Lo transgredido entonces, hace visible lo tangible, pero lo entrañable de la quietud natural total que retiene el silencio, se halla oculto y es imposible descubrirlo.
Con el tiempo cambié, cansada de ser molestaba en la escuela empecé a defenderme. Tuve que sacar valor de donde fuera para que me respetaran. Las burlas se debían a mi peso (excedido aclaro). Mis compañeros de la escuela se burlaban de la contextura de mi cuerpo: era gorda, muy gorda y se pasaban la mañana denigrándome frente al resto, en el recreo o a la salida cuando todos se aglomeraban en la puerta de entrada cuando el timbre sonaba.
Usaba siempre el mismo pantalón, porque era el único que no me hacía parecer una ballena.
A mi no me molestaba mi gordura, lo que me irritaba era la manera en que me trataban por esa condición; para colmo no podía dejar de comer, la comida era una especie de catarsis y en ella me sentía contenida. Cuando abría la boca para comer me olvidaba de todo, lo mismo que me pasaba cuando leía.
Era un momento pasajero en que la angustia desaparecía.
La gente me trataba con indiferencia haciéndome sentir un cerdo asqueroso y deforme. Creía que alguien como yo siempre estaría sola. Y no me equivocaba —con el tiempo mi metabolismo cambió y mi cuerpo también lo hizo como consecuencia, pero la soledad perduró insistentemente.
Respecto a la manera de defenderme, descubrí que solo siendo cruel podía intimidarlos para que no me molestaran, y me volví tan o más jodida que ellos.
Aprendí malas palabras de todo tipo, me cansé de dar cachetazos y empujones cuando nadie vigilaba en el recreo. Y además una alta dosis de amenazas, siempre efectivas y por supuesto cumplidas.

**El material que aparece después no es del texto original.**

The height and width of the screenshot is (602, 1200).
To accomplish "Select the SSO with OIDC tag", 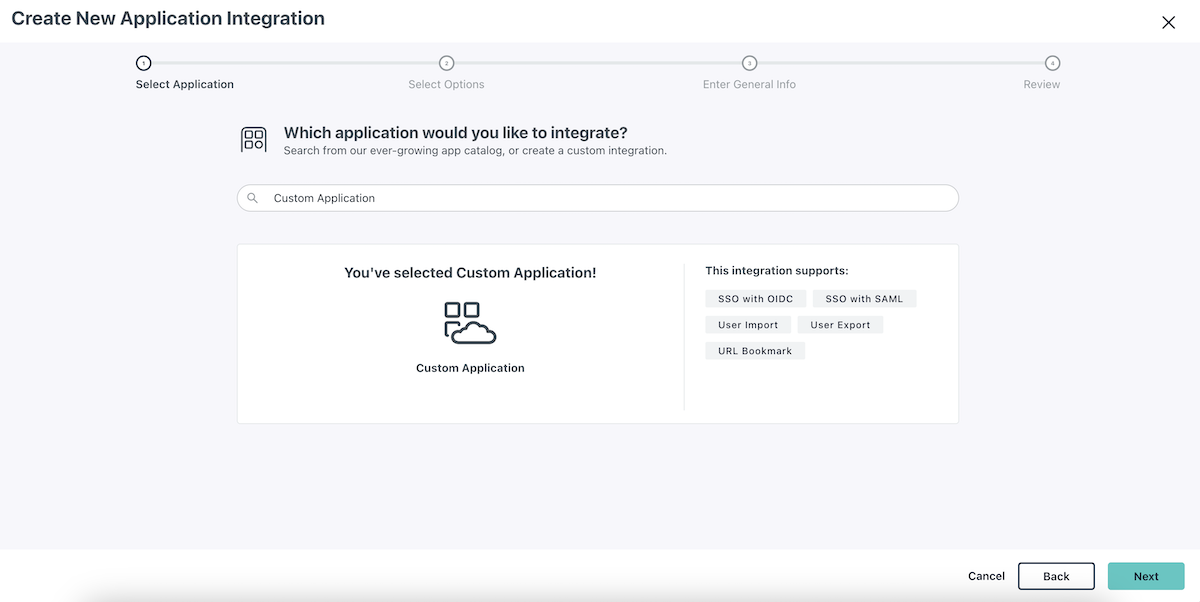I will (755, 299).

Todavía me cuesta creer que haya sido así, y hoy sea tan diferente.
Cuando llegaba de la escuela al mediodía, me encerraba en mi cuarto y era ahí, en la oscuridad envolvente, en lo pulcro de la negrura, que me sentía yo, que la tranquilidad me visitaba un rato para después escurrirse por debajo de la puerta hacia algún otro piso. Haber sido así me sirvió para sobrevivir en el día a día, pero me envenené al punto de sentirme una miserable. Dudo si eso tiene que ver más con lo que realmente era y tapaba por temor de descubrirme. Se había desatado una furia en mí, que hasta el día de hoy arrastro cuando lo recuerdo. Por eso creo que la niñez de una u otra manera siempre deja secuelas.

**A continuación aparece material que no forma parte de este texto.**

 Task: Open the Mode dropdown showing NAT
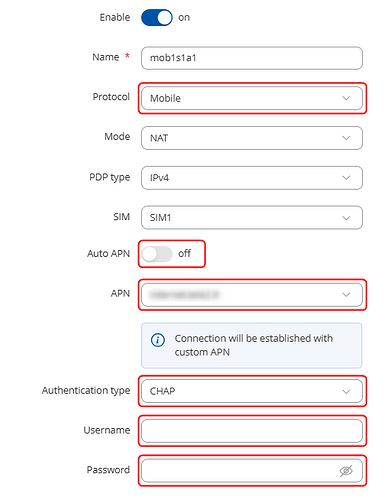click(252, 138)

¿Cómo era entonces? Como eran todos supongo, ni buenos ni malos, sino grandes actores. Estoy segura de que en el fondo eran iguales a mí, solamente tenían miedo. Miedo de quedarse solos.
Brotes de felicidad
Creo que él soy yo, un yo hombre escondido en alguna parte que siente a su hembra latir cerca y por eso se aleja, para no recaer en su homosexualidad reprimida. ¡No, qué estoy diciendo! ¡Si fuera así estaría enamorada de un yo gay, de un yo ególatra nacida al mundo por la razón de ser solo para mí y ser mi propio placer!
Sabía que tenía que ser real porque lo había sentido, y el calor de un cuerpo no se siente si no es real, como si estuviera presente ya dentro de mí y me invadiera de pequeños brotes de felicidad.

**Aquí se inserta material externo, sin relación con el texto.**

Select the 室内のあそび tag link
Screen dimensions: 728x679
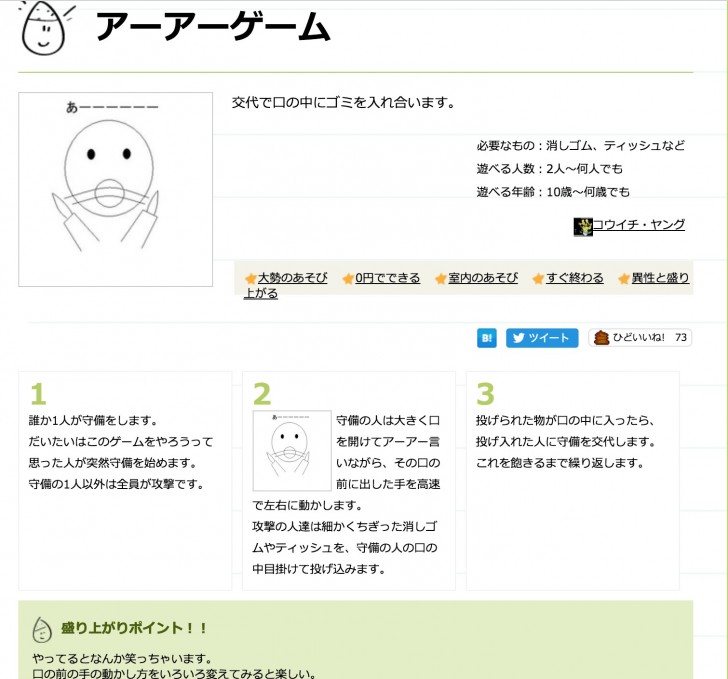coord(483,278)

Tenía que estar muy mal para reconstruir sus ojos, sus labios, su piel, su falo, sus cicatrices y lunares a lo largo de toda su materia.
Yo lo había imaginado antes pero no era castaño, era morocho y cojeaba un poco cuando caminada, me regocijaba en un deseo lastimoso porque sabía que para las demás mujeres él nunca iba a ser el primero, esa especie de lástima por el otro que a uno en su inmundicia le gusta porque se siente humano y humilde. Y qué mentira. La verdad es que nos enamoramos de nosotros mismos, de nuestro ego más profundo proyectado en otro ser, de nuestros deseos más acallados de ser otro más precioso, más perfecto, más completo.
La carencia que es tan difícil identificar, se aloja en ese otro, idílico y heroico.
No me enamoro otra vez, no me enamoro si no es de mi misma, voy a peinarme el cabello sentada frente al espejo y voy a ver mis perfiles más hermosos para sentirme una reina, decir: desde acá puedo volar alto y llegar donde antes no pude.